WHAT IS REQUIRED ▸
Return, without any change, everything in the material from the line containing "Image resolution: width=631" down to the line containing "x-tick-label: 1-Feb is".

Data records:
= Beginning of Section =

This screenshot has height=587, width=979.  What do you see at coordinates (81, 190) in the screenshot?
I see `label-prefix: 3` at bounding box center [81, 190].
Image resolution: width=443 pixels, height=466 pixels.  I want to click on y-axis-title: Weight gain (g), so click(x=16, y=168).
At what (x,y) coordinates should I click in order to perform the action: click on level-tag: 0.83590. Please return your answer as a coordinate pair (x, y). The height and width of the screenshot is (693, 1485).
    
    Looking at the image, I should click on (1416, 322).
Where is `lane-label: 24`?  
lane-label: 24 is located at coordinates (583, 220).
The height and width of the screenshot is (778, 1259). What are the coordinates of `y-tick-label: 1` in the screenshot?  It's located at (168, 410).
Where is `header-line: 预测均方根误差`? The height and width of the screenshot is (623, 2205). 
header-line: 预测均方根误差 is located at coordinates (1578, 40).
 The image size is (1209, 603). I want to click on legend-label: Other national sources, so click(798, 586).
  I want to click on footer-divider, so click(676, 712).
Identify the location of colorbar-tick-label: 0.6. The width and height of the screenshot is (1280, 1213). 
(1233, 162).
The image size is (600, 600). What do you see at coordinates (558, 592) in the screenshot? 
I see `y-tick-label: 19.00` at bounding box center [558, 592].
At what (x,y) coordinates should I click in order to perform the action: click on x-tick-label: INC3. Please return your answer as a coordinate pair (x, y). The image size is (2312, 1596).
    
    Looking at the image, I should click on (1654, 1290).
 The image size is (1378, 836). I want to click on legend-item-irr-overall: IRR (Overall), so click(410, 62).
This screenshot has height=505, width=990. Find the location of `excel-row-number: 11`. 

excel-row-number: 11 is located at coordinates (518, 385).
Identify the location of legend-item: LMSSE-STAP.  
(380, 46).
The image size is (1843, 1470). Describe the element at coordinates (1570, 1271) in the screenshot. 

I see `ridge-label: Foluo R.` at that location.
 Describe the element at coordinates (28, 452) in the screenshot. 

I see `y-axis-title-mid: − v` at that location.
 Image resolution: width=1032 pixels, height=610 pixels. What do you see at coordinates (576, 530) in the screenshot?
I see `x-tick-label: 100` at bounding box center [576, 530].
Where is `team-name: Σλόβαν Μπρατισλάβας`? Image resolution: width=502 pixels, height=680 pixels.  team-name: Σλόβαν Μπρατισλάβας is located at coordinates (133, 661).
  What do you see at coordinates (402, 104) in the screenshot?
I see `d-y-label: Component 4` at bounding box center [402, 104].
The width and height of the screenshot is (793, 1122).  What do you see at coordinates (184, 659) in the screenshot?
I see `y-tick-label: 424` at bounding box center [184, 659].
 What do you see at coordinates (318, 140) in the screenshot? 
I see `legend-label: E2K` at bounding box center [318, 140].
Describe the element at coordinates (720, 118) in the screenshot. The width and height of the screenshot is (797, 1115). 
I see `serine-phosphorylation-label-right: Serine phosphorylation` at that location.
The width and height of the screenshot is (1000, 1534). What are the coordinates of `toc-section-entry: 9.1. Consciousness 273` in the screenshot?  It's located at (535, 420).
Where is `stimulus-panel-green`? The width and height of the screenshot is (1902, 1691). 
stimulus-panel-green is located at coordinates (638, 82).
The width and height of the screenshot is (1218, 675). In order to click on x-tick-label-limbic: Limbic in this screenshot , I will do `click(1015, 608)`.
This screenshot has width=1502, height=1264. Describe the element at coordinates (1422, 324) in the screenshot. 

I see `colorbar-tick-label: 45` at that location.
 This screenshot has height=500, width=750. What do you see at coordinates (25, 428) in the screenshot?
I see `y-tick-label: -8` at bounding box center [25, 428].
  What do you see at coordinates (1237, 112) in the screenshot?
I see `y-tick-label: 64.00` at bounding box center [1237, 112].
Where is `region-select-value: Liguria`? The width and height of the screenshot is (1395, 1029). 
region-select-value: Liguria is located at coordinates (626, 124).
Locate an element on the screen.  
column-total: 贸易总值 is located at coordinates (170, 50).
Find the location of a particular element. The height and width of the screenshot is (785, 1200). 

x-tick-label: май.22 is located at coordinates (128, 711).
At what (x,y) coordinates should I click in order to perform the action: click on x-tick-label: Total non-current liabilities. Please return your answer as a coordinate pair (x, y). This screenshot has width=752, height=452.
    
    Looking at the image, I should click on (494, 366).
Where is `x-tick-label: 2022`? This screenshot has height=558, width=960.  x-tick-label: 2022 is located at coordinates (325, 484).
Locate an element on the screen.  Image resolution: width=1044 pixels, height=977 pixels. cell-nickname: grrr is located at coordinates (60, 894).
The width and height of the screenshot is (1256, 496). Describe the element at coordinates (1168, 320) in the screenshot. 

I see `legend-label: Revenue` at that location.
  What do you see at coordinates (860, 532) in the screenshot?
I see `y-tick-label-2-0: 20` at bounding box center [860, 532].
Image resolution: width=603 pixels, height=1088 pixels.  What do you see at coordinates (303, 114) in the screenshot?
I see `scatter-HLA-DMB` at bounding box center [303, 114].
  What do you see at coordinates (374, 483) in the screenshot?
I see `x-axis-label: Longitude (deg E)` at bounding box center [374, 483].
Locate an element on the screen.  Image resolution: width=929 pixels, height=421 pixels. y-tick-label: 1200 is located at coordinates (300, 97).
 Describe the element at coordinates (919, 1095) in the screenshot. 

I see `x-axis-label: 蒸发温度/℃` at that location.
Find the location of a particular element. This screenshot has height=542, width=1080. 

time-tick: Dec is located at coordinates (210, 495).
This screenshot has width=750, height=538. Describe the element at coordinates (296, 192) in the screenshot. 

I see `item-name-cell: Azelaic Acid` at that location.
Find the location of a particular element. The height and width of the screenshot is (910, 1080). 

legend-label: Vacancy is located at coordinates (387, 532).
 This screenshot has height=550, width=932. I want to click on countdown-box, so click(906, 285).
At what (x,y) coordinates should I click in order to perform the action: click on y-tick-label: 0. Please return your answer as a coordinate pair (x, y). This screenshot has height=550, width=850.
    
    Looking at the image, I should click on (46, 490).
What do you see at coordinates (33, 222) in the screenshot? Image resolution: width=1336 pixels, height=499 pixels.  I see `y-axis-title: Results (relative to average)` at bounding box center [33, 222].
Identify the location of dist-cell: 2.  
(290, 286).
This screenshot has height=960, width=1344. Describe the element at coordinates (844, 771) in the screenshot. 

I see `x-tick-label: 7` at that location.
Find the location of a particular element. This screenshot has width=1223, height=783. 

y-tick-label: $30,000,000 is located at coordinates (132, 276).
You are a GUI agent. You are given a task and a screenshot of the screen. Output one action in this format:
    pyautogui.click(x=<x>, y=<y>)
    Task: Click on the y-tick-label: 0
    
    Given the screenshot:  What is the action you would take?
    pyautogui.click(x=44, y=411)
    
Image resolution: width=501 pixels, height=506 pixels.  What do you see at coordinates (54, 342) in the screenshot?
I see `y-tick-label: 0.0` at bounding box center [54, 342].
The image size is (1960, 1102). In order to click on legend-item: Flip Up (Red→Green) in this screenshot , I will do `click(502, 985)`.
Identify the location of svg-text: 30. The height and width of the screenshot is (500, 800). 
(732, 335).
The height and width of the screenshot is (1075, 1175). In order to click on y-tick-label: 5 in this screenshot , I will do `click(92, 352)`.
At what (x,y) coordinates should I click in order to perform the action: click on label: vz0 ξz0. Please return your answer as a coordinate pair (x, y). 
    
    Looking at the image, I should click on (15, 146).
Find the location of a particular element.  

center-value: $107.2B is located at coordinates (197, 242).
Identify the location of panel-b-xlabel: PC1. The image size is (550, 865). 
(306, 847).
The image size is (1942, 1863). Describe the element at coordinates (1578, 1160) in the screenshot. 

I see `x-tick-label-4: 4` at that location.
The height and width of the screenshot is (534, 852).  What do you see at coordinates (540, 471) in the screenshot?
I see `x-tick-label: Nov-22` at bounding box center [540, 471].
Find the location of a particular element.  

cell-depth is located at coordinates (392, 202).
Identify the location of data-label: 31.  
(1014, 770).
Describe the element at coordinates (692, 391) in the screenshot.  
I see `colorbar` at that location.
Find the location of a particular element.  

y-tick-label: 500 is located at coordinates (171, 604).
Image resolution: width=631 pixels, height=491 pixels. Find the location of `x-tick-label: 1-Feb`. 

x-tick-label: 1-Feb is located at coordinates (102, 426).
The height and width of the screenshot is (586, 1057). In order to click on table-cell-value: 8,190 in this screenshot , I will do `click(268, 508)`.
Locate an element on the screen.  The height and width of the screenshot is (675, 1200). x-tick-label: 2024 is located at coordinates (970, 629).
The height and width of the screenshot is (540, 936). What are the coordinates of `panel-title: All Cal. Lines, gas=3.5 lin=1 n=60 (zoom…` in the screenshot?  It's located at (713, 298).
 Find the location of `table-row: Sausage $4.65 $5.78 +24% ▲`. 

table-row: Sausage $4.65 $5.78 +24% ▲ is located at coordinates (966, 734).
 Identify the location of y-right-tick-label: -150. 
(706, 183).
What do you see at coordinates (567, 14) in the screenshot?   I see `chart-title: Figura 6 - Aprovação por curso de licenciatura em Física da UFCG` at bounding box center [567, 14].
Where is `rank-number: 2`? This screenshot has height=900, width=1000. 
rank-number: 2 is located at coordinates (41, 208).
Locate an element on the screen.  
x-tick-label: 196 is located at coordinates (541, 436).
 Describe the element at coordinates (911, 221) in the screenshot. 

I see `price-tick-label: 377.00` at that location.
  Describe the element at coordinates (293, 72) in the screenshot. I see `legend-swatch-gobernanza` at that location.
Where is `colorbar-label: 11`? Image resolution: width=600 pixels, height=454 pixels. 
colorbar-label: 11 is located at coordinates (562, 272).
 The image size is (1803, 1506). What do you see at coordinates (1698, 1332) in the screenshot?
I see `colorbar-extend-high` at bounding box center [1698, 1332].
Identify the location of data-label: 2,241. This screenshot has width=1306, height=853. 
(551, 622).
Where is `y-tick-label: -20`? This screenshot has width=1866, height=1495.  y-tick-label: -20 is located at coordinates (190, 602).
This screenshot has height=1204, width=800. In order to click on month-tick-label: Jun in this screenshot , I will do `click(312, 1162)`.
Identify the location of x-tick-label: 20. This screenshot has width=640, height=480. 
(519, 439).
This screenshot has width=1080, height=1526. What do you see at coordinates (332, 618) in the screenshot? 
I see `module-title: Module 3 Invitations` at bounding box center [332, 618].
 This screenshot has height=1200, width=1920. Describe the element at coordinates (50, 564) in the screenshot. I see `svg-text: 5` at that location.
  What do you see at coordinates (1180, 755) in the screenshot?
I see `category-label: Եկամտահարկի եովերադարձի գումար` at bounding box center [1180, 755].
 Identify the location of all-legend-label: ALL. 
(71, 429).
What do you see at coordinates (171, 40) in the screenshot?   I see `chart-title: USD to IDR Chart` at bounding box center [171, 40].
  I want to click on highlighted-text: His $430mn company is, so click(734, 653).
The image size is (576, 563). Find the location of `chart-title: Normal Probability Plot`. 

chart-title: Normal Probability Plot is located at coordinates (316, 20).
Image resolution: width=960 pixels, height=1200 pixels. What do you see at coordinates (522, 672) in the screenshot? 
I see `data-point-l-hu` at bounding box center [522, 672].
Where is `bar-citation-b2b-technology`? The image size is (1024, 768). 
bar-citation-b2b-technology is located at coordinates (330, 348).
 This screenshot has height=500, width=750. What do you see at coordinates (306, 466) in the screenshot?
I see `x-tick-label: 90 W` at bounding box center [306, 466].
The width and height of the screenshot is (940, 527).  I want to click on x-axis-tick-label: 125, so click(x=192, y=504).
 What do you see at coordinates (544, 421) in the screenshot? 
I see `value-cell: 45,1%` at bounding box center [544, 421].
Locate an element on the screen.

= End of Section =

THE ANSWER ▸
Image resolution: width=631 pixels, height=491 pixels. Find the location of `x-tick-label: 1-Feb`. 

x-tick-label: 1-Feb is located at coordinates (102, 426).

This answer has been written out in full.